The Maximum Taxable Earnings and Maximum Payouts in 2022
The maximum earnings subject to Social Security taxes in 2021 was $142,800 (of earned income, not investments). The tax on that was 6.2% for you and 6.2% for your employer. If you're self-employed, you pay both parts, and Medicare makes up the other 1.45% of that tax. In 2022, up to $147,000 can be taxed.
The maximum monthly payout at FRA was capped at $3,148 in 2021 but is increasing to $3,345 in 2022. This requires waiting for your FRA to collect benefits and having at least 35 years in which you hit or exceeded the maximum taxable earnings for that year.

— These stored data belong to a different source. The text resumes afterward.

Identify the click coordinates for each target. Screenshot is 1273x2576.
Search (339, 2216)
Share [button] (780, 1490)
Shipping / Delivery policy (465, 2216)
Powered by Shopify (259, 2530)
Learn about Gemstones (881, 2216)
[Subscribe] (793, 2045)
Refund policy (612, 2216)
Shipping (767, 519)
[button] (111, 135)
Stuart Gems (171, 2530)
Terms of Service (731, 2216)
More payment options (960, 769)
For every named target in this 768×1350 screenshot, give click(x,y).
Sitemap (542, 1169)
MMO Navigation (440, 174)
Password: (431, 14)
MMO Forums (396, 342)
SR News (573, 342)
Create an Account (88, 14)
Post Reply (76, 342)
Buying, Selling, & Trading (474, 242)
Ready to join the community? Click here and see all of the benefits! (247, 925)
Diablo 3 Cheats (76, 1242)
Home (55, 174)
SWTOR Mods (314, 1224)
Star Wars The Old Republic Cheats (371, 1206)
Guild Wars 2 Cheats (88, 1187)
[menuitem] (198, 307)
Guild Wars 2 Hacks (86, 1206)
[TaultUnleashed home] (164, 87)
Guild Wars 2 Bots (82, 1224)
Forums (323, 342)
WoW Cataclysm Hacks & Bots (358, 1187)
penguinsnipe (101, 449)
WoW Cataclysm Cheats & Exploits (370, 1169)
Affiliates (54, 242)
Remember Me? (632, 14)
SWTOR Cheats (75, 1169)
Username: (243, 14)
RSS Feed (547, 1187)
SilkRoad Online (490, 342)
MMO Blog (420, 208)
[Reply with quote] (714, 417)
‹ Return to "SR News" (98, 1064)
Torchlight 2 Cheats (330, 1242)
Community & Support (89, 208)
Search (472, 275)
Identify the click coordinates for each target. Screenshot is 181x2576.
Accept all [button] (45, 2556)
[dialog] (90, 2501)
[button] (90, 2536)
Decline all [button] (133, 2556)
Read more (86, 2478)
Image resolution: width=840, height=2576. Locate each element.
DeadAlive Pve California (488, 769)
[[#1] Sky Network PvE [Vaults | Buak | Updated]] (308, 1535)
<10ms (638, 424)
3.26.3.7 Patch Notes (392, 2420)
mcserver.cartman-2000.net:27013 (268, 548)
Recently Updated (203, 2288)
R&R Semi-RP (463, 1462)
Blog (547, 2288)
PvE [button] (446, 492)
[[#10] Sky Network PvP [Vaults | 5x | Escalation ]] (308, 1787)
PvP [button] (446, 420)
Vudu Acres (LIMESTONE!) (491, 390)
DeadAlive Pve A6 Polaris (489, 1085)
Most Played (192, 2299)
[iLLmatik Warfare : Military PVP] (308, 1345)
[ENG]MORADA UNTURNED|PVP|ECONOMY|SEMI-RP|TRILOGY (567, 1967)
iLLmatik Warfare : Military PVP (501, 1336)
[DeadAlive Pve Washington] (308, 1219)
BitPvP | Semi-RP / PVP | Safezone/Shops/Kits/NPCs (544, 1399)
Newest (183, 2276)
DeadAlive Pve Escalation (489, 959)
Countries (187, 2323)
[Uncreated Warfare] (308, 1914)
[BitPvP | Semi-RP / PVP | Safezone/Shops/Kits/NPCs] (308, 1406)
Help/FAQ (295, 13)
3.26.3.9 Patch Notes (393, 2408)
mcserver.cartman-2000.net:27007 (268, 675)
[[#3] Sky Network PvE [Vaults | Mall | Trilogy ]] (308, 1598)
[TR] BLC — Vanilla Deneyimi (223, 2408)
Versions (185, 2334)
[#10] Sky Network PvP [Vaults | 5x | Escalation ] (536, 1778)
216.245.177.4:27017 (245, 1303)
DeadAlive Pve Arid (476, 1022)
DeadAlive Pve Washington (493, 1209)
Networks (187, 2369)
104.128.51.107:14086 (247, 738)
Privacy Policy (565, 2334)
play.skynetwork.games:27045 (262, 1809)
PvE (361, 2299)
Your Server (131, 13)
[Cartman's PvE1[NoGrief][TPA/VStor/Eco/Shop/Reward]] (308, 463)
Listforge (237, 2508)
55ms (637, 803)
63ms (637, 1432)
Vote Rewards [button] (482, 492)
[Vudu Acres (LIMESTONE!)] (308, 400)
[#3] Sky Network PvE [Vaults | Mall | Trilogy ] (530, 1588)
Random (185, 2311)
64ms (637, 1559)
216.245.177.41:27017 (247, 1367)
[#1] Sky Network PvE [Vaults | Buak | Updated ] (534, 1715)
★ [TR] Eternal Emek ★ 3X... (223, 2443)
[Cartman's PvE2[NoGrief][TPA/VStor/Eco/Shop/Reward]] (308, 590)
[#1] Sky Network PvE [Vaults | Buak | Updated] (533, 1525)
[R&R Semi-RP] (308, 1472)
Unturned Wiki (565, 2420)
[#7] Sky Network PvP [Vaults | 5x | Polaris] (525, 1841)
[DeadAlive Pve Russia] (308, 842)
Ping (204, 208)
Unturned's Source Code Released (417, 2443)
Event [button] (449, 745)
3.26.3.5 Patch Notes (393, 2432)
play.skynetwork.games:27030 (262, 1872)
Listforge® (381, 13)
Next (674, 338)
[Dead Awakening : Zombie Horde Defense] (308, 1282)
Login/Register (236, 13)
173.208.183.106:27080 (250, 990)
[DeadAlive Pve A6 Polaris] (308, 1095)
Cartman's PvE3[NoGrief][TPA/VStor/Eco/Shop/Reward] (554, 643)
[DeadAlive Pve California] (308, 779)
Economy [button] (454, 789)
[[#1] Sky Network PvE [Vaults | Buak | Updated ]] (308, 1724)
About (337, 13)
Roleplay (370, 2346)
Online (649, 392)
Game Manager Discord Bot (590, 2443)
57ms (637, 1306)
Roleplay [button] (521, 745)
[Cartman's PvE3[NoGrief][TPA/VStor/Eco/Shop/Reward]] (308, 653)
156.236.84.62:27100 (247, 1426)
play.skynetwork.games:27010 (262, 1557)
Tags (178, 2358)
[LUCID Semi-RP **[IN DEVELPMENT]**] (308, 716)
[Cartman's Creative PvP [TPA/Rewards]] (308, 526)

You can exceed those caps by waiting up to age 70 to claim your benefits and earn delayed retirement credits. The maximum in 2022 is then $4,194 a month.
Other Changes in Store for 2022
In 2022, we will see the final scheduled increase for the Full Retirement Age. It will go from 66 years and 10 months (for those born in 1959) to 67 years (for those born in 1960 or later).
Lastly, the bar to qualify for a retirement benefit requires earning 40 lifetime work credits, earned four credits per year. In 2021, an income credit was awarded for every $1,470 of earned income, or $5,880 a year. In 2022, the single credit requires $1,510 of earned income, or $6,040 a year.